Amigos do Fingidor

sexta-feira, 4 de agosto de 2023

Psicopatologia da composição de Música para surdos 2/6

 Zemaria Pinto

 

O primeiro movimento teria como assuntos a juventude, a vida sem rumo, e, como decorrência disso, a passagem inexorável do tempo e a inevitável solidão. Era aquela melancolia traduzida num andamento inicialmente largo, para em seguida transformar-se num alegro, representando a descoberta da poesia e do amor. Deveria ter de 7 a 8 sonetos.

O segundo movimento, por outro lado, num andamento de adágio, representaria a perda, totalizaria a dor. Teria 3 ou 4 poemas.

O terceiro movimento teria a responsabilidade de apagar a impressão de tristeza deixada pelo anterior e ao mesmo tempo preparar o grand finale. Um alegro moderato. Desde o início, defini que, nesta seção, trataria de mitos, emprestando à “música” a ambiência mágica anteriormente planejada. Mas não seriam quaisquer mitos. Seriam meus, pessoais, exclusivos. Ateu, meus mitos são as representações simbólicas da minha realidade fraturada – metáforas e alegorias do abismo entre o desejo do ser e o ser do desejo. 6 a 7 poemas.

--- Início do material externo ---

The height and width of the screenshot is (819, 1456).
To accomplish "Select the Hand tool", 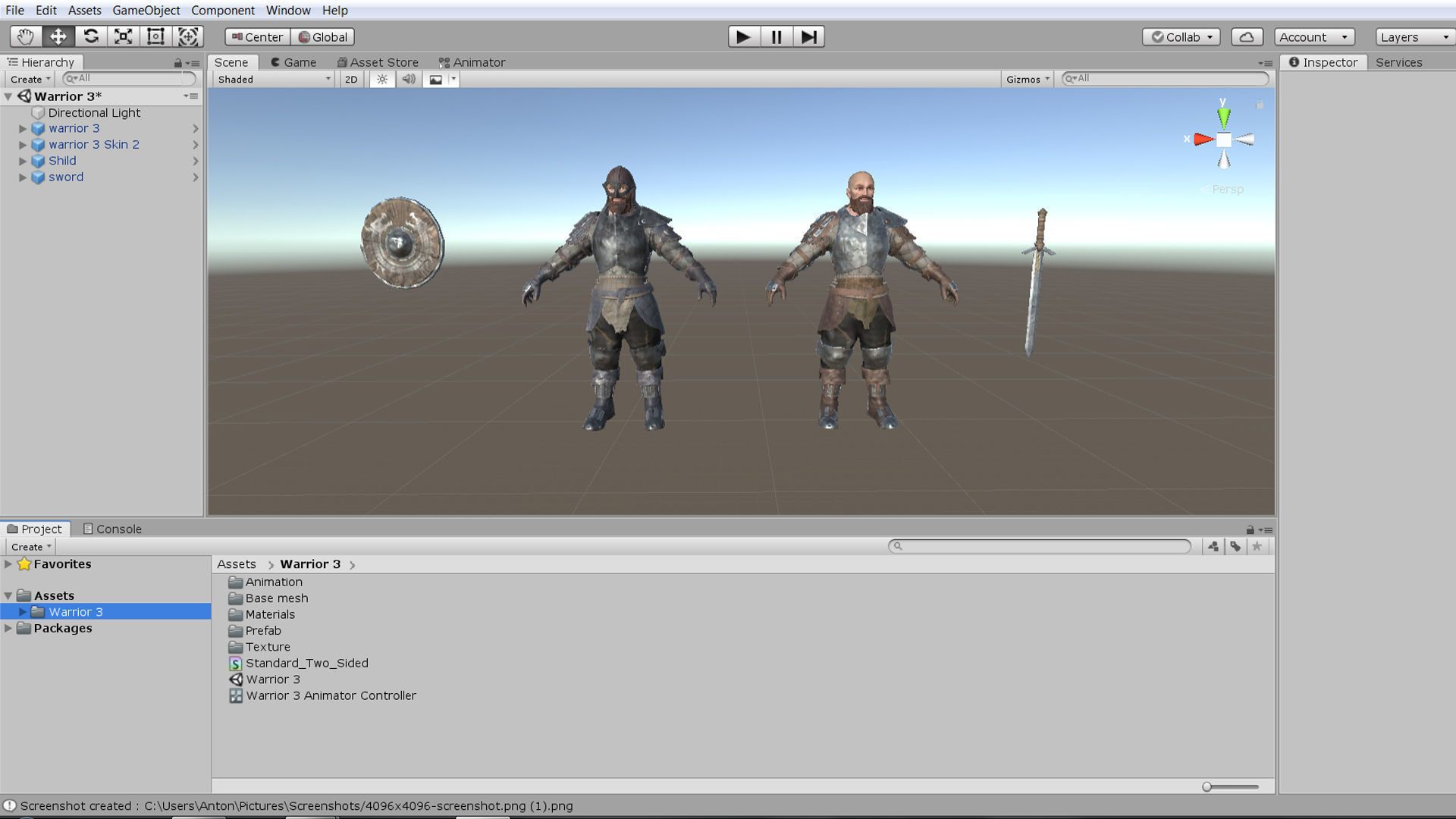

Finalmente, o quarto movimento deveria ser uma celebração à poesia, daí o seu andamento presto, triunfante. 3 a 4 poemas, não mais.

Se contasse o número de poemas pelo máximo, teria 23 sonetos. Pelo mínimo, 19. Números feios, nada sugestivos. Como a coisa já ia se alongando e o primeiro poema já começara a tomar forma (“a ti entrego-te meu braço destro / meu sexo meus olhos e meus delírios”) resolvi batizá-lo com o número 21, e ele seria o “fechamento” do poema – afinal, o 21 é um número carregado de simbolismos, múltiplo que é de 3 e de 7, números relacionados com o sagrado e o místico. Ou seja, dividindo o número de poemas por seção, de acordo com o que considerei a duração ideal da música em cada movimento, dando a cada um deles números pares de poemas, com exceção do último, que sintetizaria em três poemas cada um dos movimentos anteriores, estava definida a extensão do poema: 21 sonetos ou 294 versos. Mas, devo dizer que nada disso guarda qualquer relação com numerologia, cabala ou tarô – é apenas uma estrutura numérica.

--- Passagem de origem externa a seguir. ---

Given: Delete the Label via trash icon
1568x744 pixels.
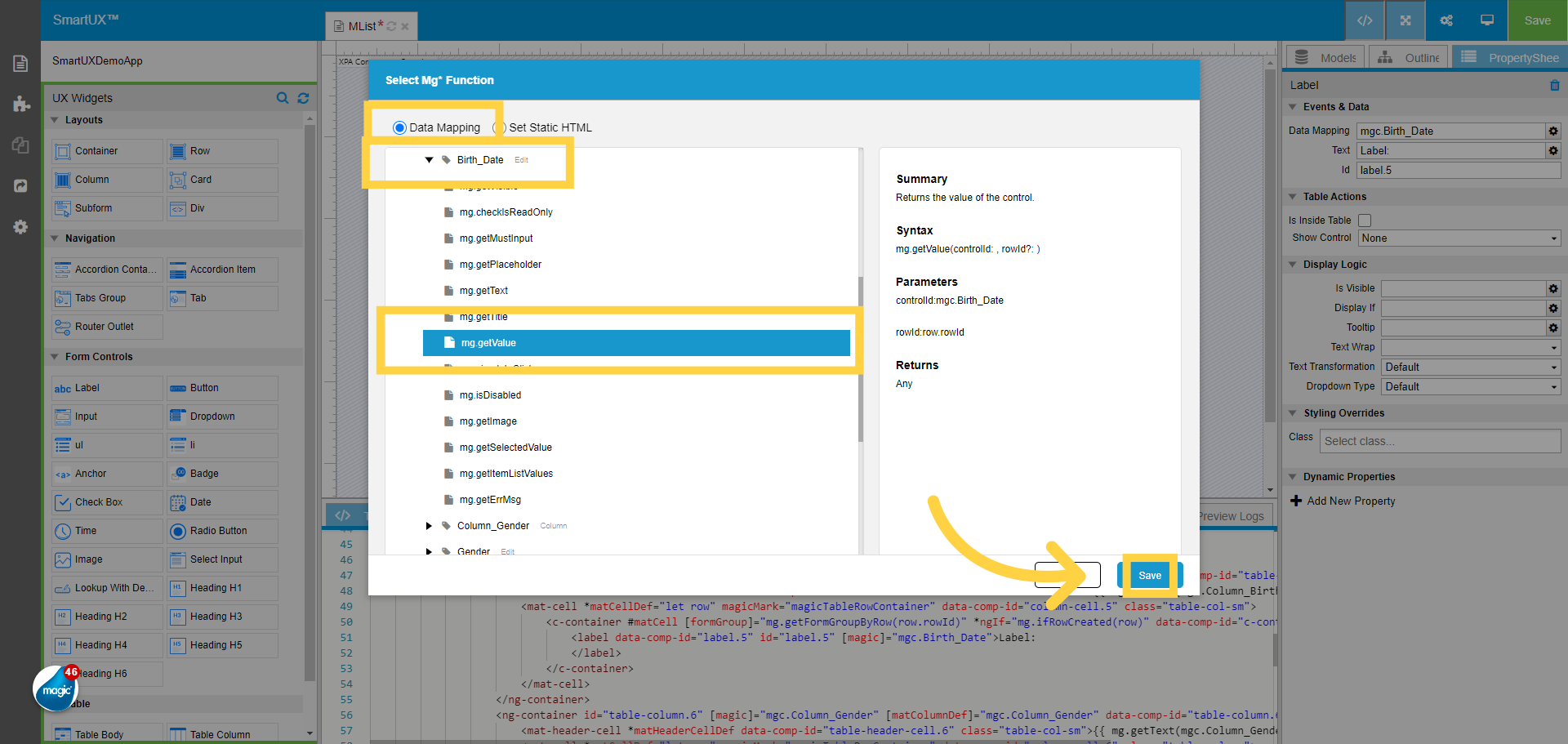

É preciso esclarecer, embora óbvio para o leitor de poesia, que um poema se faz de outros poemas e de toda a tradição que o antecede. Tem sido assim desde sempre. Um poema ecoa outros poemas. Por isso, não deve estranhar o leitor pouco afeito às citações que ocorrem ao longo de um poema, que, quando reveladas, parecem pedantismo acadêmico ou falta de originalidade. A música pop inventou o verbo “samplear”. Na Universidade chamam a isso de intertextos ou, o que é muito mais poético, palimpsestos – escritos sobre outros escritos.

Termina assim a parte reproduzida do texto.